Lawrence native always wanted to play for the Cats

By Joshua Kinder

Sophomore Chantay Caron likes to downplay it, but today’s Sunflower Showdown with rival Kansas is just a little more personal to the forward than others on the Kansas State women’s basketball team.

Caron hails from Lawrence.

Yes, Caron was a star at Free State High School and was surrounded by the Crimson and Blue. Surprisingly, though, those colors weren’t found in Caron’s room growing up.

She was a Wildcat fan in Jayhawk country.

“No,” Caron quickly said when asked about any early childhood KU leanings Thursday afternoon. “No.

“I would get stuff from my dad, because he was a big KU fan, but he finally gave in. I really liked K-State.”

Caron, who is averaging nearly three points per game in 14 minutes of action, said she had an association with K-State through past players.

“I knew Shana Wheeler,” she said. “She was a babysitter of mine, and I had Marlies Gipson on a traveling team I was with, but it was the older team, and then I got to watch them move on to K-State.”

As a player at Free State, Caron earned many honors including a first-team selection to the 2010 All-Sunflower League squad and was the 2010 All-Area Player of the Year. She also set the school record for career points (827) and field goals made (291).
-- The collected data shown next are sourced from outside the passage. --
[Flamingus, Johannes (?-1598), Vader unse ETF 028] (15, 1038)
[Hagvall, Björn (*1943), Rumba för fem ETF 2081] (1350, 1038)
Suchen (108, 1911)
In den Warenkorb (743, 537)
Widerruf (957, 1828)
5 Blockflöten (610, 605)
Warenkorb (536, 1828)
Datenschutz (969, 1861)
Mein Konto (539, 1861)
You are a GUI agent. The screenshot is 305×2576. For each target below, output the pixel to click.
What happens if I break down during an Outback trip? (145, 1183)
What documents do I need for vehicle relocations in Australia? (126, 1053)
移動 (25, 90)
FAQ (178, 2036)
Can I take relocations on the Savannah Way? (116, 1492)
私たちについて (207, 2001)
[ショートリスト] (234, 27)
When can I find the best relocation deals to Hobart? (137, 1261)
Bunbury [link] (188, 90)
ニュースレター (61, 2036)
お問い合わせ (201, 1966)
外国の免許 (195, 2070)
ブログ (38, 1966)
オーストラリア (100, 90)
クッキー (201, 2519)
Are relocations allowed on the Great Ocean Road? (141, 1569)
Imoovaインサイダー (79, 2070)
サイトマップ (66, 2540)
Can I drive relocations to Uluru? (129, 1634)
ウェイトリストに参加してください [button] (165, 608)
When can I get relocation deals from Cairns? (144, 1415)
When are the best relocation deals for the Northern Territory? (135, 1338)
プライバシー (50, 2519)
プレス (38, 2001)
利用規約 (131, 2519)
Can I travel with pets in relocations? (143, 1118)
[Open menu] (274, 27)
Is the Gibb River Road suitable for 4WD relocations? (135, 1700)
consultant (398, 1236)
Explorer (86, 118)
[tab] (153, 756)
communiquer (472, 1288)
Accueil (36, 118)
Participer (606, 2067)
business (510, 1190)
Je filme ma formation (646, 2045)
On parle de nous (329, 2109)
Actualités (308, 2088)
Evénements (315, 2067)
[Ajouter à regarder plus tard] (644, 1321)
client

She was also a McDonald’s All-American nominee in 2010.

Many would assume with that kind of resume, Caron was highly sought by the university that was in her backyard. That wasn’t the case, though.

“No, K-State was way ahead,” Caron said. “(KU) had a little bit of interest, but it was pretty much K-State all the way. I was ready to come to Manhattan. I really didn’t think about going to KU — I just wanted to get away.”

Caron said that last season, as a freshman, she more than ready to play the hometown team that didn’t show the same interest as the Cats. But now, though, her grudge has faded.

“My freshman year, I could not wait to play KU,” she said. “I was so excited to beat them and point at the wall and say look where I’m at.

“But now, it’s like every other game. The nerves are just gone. I grew up a little bit.”

With both teams jockeying through the middle of the Big 12 standings — KU and K-State are currently tied for fourth at 6-5 — Caron acknowledged today’s game has some added weight to it, considering March is just around the corner.

“It really is more of a fight this time,” she said. “We’re both right in the middle (of the standings) and we both really need this game. They bring a lot to the table. I feel like our teams are pretty equal. In the long run, it will just come out to who plays hard and who fights hard.”